I’ve written a few times on my struggles with commercial social media and my approach to using it, and this is in particular a follow up to Sorry Twitter, It’s Not Me, It’s You

Of course, when I say “my struggles” I’m sure they’re not all that different from those that many people have. The first and foremost issue is that, on balance, it’s a giant waste of time. Yes, I have learned a few things that were helpful from friends and other contacts, and I’ve occasionally gotten updates about people I know that I was grateful to know about. But what percent of posts on Facebook or Twitter qualify as genuinely informative about something or someone I actually care about? The ratio of signal to noise is vanishingly unfavorable.
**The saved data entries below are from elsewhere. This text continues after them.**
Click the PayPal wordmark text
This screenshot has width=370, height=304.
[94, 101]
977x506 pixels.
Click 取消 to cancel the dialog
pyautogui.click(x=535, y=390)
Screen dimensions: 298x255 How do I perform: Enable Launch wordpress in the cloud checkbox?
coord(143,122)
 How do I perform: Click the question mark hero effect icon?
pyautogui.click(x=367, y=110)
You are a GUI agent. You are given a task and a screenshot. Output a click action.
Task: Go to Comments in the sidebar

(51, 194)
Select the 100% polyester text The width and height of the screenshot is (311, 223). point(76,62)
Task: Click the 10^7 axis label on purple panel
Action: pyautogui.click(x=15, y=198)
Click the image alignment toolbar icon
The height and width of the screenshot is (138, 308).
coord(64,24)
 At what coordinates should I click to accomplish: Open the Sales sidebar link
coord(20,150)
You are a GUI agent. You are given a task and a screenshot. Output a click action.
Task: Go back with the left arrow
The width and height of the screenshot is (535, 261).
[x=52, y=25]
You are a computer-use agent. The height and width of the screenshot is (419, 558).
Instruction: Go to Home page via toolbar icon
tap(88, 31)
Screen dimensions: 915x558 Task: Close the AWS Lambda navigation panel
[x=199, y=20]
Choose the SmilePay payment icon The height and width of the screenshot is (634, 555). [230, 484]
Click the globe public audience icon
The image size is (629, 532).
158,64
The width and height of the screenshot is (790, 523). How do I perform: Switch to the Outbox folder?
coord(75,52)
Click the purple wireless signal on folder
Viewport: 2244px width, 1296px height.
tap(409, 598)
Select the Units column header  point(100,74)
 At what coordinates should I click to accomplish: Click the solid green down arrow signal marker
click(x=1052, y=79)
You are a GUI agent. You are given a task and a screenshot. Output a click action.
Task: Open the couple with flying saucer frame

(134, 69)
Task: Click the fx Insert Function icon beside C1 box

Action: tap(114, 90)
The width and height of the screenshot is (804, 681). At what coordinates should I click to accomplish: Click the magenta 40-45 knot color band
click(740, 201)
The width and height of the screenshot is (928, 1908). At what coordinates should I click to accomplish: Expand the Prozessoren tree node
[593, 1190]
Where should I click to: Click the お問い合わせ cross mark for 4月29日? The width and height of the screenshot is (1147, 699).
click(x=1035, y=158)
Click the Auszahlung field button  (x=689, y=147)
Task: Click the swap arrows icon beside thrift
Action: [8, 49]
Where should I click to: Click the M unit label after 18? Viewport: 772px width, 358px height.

It’s not just that it’s not the best use of time, though. In many ways, use of commercial social media is an act of self-harm. Large commercial social media outlets have evolved their design to keep people online no matter what, and the most effective way has been to encourage argument and division rather than conversation and understanding. The intention is to make people angrier for using it, and keep us addicted to outrage. To put it dramatically, the cruelty is the point—or at least the revenue model.

As if that weren’t bad enough, its purposefully addictive design damages one’s attention span, even in older people who didn’t grow up with it. How many of us cannot even watch TV anymore without having phone in hand, thoughtlessly doomscrolling because our brains tell us that a 44 minute episode of even the most exciting show just isn’t triggering dopamine often enough?

The cherry on top was that I also recently got an unpleasant reminder of its negative privacy implications. No need for details, nothing terrible happened, but even a glancing blow was enough of a wake up call.

That triggering event was enough to push me to do what sadly has become unthinkable these days: I quit Facebook and Twitter—permanently. And I don’t mean that I uninstalled the app, or that I “deactivated” my accounts safe in the knowledge I could always reactivate them later and pick up right where I left off. I just stone cold deleted my accounts altogether. 

This was about one week ago, and only now am I getting to the point where I’m not reflexively picking up my phone to see what’s “new”. I can tell that I’m starting to be more productive, and regaining a better level of focus. Every day I can tell it was the right thing to do.